How to Use This Calculator
Enter whichever pay figure you have on hand: your hourly rate, daily wage, monthly salary, or annual income. The calculator instantly converts it to weekly pay and displays all equivalent amounts across different time periods. You can also enter your weekly earnings and reverse-calculate the others—the tool works in both directions. Simply adjust the hours or days per week if your schedule differs from the standard 40-hour, 5-day week, and results update immediately.
Weekly Pay Formulas
The relationships between pay periods rely on consistent time units. All formulas centre on hourly wage as the anchor point:
Weekly Pay = Hourly Wage × Hours per Week
Annual Salary = Hourly Wage × Hours per Week × 52
Monthly Pay = Hourly Wage × Hours per Week × 52 ÷ 12
Daily Pay = Hourly Wage × Hours per Week ÷ Days per Week
Hourly Wage— Your gross pay per hour before tax or deductionsHours per Week— Total hours worked weekly (typically 40 for full-time roles)Days per Week— Number of working days per week (typically 5)Weekly Pay— Your gross earnings for one weekAnnual Salary— Your gross yearly income before taxMonthly Pay— Your gross earnings per month
Key Conversions Explained
From Monthly to Weekly: Multiply your monthly figure by 12 to annualise it, then divide by 52 (weeks per year).
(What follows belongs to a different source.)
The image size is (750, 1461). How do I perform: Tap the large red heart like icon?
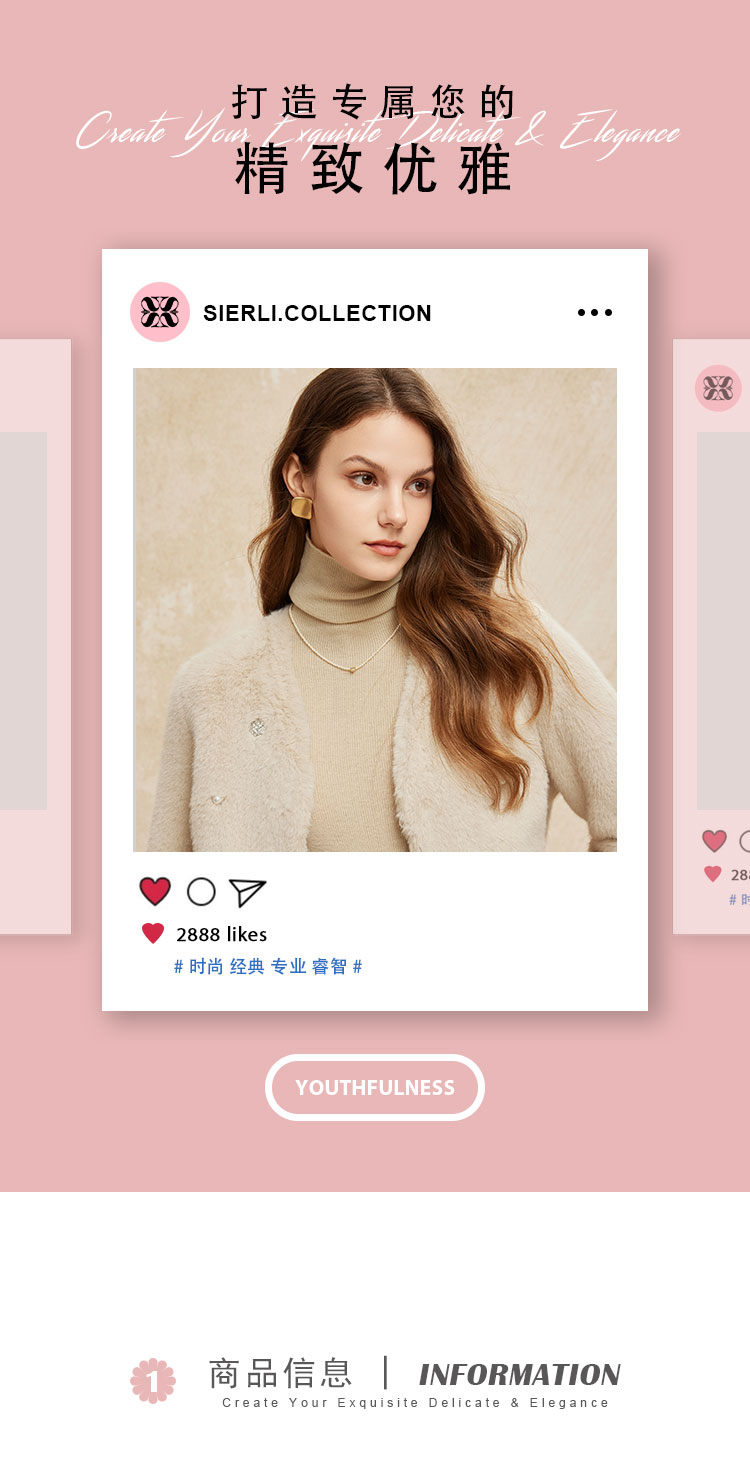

Someone earning £2,000 monthly receives £2,000 × 12 ÷ 52 = £461.54 per week.
From Annual to Weekly: Simply divide yearly salary by 52. A £50,000 annual salary breaks down to £50,000 ÷ 52 = £961.54 weekly.
From Hourly to Weekly: Multiply hourly rate by your weekly hours. At £15 per hour working 40 hours weekly, you earn £15 × 40 = £600 per week. Part-time workers on 25 hours would receive £375.
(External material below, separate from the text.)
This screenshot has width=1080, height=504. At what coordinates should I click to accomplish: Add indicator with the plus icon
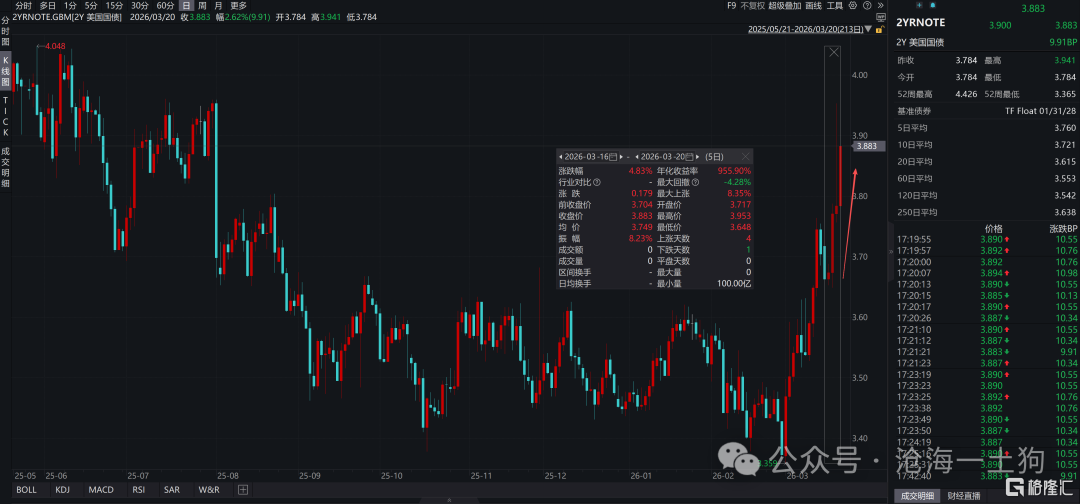[x=242, y=490]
From Daily to Weekly: Multiply daily pay by the number of working days per week. A £120 daily rate over 5 days equals £600 weekly.
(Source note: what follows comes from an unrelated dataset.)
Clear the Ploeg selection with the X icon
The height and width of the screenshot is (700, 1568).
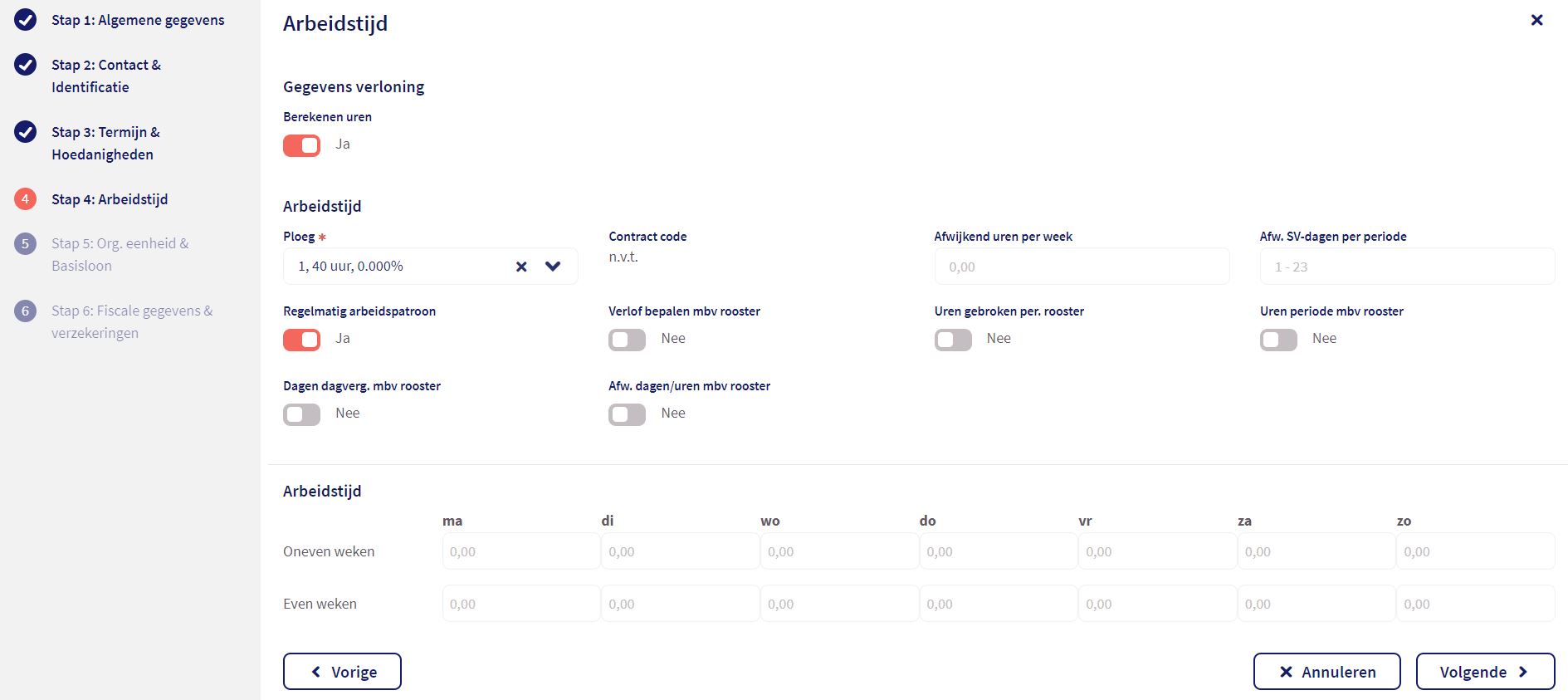pos(521,267)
Common Pitfalls When Converting Pay
Watch for these frequent mistakes when calculating weekly earnings from different pay periods:
- Forgetting tax and deductions — The figures this calculator produces are gross amounts. Your actual take-home pay will be lower after income tax, national insurance, pension contributions, and other deductions. Check your payslip to see your net weekly earnings.
- Incorrect weeks-per-year count — Using 4.33 weeks per month or 52.14 weeks per year may seem more 'accurate,' but most payroll systems standardise on 52 weeks annually. Stick with 52 unless your employer explicitly uses a different convention.
- Variable hours and overtime — If your hours fluctuate weekly or you regularly work overtime, these conversions show your baseline only. Track actual hours worked and any overtime multipliers (typically 1.5× or 2×) separately for an accurate reflection of variable pay.
- Different working schedules — Not everyone works Monday to Friday or 40 hours. Shift workers, compressed schedules, and those with unpaid breaks need to adjust the days and hours per week inputs to match their actual contract.
When You Need This Calculation
Job hunters comparing salary offers across different time bases find this essential—one role might quote £18 per hour, another £750 weekly, a third £39,000 annually. Translating to a common unit prevents costly errors. Freelancers and contractors hourly rates often need annualising for mortgage or loan applications. Budget planners use weekly breakdowns to match earnings with weekly expense cycles. Those receiving irregular bonuses or commission benefits from seeing the baseline weekly figure separately from variable pay.